Le roman graphique Coven, publié en 2023 par les Éditions Dupuis, est une œuvre captivante qui mêle habilement les préoccupations écologiques contemporaines avec des éléments de mysticisme et de surnaturel. Sous la plume de Taous Merakchi et le crayon de Da Coffee Time, sans oublier les couleurs de Christo, l’histoire nous plonge dans la vie de quatre adolescentes qui, en tentant de sauver un arbre vénérable, déclenchent des forces bien plus puissantes qu’elles ne pouvaient l’imaginer. Le récit s’adresse tant aux jeunes adultes qu’aux lecteurs plus mûrs, offrant une réflexion sur la responsabilité environnementale et les dangers de l’invocation des forces occultes.
Un coven késako ?
C’est un terme anglais qui désigne une assemblée de sorcières ou, plus généralement, un groupe de personnes qui pratiquent ensemble la magie, souvent dans le cadre de la Wicca ou d’autres traditions néopaïennes. Le terme est également utilisé pour décrire le lieu où se réunit habituellement ce groupe. Coven provient probablement de l’ancien français « covine » qui signifie accord ou conspiration et du latin convenire signifiant se rassembler. Au Moyen Âge, le terme a pris une connotation négative, souvent associé à des réunions secrètes de sorcières supposées comploter contre la société chrétienne dominante.
Les réunions de coven sont souvent secrètes et se déroulent dans des lieux isolés, à l’abri des regards, ce qui renforce le mystère et la sacralité de ces rassemblements. Les rituels peuvent inclure des incantations, des invocations, la création de cercles magiques, et l’utilisation d’outils symboliques tels que le pentagramme, l’athamé (un couteau rituel), et le calice.
Les choses étant dites, passons aux personnages principaux
Les quatre héroïnes, Ève, Diane, Lily, et Morgane, sont autant de figures modernes incarnant des archétypes à la fois traditionnels et résolument ancrés dans le XXIe siècle. Chacune d’elles apporte une dynamique différente au groupe, formant ensemble un coven où les forces complémentaires se rejoignent pour un but commun : sauver un orme millénaire menacé d’abattage.
– Ève, par son nom, évoque la première femme, celle qui a goûté au fruit de la connaissance, symbolisant ici la curiosité et le désir de comprendre le monde qui l’entoure.

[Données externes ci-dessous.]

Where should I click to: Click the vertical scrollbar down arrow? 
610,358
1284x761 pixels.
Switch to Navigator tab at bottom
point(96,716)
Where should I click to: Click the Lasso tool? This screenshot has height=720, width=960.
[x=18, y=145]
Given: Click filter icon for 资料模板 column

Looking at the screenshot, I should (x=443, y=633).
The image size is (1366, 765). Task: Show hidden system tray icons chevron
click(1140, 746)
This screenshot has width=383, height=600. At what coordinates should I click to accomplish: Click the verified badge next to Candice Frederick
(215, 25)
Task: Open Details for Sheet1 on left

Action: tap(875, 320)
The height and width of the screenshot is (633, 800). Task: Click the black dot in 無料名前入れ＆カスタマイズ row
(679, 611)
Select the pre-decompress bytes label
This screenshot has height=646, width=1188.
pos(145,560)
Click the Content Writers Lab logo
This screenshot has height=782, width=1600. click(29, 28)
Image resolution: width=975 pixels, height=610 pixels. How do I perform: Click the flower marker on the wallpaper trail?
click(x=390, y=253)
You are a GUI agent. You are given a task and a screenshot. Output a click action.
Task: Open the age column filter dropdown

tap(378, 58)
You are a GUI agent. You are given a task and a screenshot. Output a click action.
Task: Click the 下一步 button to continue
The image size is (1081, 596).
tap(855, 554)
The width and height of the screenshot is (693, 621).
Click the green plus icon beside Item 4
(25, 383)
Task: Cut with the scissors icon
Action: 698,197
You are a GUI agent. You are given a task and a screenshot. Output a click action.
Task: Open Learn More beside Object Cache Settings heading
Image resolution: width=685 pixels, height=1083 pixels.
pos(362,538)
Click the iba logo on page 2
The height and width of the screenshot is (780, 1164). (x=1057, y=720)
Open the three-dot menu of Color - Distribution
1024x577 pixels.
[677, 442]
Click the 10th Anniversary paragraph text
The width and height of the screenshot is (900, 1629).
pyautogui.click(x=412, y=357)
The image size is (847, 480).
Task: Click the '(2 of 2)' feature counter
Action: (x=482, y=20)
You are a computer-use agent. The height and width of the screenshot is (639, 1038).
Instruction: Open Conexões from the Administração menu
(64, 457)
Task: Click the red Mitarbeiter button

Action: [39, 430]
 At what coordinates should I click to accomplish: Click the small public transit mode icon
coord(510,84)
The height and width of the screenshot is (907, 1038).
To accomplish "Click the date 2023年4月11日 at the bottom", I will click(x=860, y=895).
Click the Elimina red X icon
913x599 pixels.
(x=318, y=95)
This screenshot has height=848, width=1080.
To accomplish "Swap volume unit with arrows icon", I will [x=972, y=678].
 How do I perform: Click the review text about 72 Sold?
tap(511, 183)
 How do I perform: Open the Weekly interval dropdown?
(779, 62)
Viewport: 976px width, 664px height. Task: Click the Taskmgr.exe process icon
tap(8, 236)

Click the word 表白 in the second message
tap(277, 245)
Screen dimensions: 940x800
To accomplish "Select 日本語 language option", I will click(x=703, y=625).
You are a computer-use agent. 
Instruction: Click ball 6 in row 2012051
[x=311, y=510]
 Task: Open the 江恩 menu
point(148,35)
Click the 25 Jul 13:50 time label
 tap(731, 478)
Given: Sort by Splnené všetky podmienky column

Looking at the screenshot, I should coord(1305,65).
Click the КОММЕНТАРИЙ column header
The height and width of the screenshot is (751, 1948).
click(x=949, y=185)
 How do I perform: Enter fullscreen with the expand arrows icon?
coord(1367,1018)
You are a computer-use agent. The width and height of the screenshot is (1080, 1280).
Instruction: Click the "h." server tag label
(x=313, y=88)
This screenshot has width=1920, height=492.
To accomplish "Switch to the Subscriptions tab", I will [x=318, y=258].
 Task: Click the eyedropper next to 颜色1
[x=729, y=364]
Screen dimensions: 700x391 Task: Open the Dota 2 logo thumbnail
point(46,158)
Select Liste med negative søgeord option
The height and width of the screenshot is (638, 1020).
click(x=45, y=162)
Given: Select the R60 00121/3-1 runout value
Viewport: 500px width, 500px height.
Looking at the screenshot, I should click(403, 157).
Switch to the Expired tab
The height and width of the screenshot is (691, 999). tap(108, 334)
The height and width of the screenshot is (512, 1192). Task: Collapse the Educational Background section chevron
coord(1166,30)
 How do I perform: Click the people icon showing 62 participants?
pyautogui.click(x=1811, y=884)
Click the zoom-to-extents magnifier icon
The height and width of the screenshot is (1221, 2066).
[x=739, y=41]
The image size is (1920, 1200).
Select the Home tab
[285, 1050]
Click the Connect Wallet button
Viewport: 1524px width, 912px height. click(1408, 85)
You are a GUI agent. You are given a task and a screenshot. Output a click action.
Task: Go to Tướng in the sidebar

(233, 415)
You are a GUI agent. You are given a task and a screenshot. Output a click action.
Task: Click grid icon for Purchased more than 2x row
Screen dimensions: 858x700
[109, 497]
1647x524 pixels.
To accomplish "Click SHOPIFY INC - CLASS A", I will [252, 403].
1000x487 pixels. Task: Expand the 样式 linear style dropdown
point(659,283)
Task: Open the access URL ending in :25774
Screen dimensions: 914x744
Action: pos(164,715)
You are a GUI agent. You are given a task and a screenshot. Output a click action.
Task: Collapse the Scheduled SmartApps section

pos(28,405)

Elle est souvent la figure de proue du groupe, celle qui pousse les autres à aller au-delà de leurs peurs et de leurs doutes pour explorer de nouvelles possibilités, même si cela signifie franchir des limites dangereuses.
– Diane représente la déesse de la chasse et de la nature, une figure profondément connectée à l’environnement. Sa passion pour la nature et sa détermination à protéger l’orme font d’elle la plus fervente défenseuse des causes écologiques au sein du groupe. Diane incarne la conscience verte du coven, celle qui motive les autres à utiliser leurs pouvoirs pour une cause juste et nécessaire.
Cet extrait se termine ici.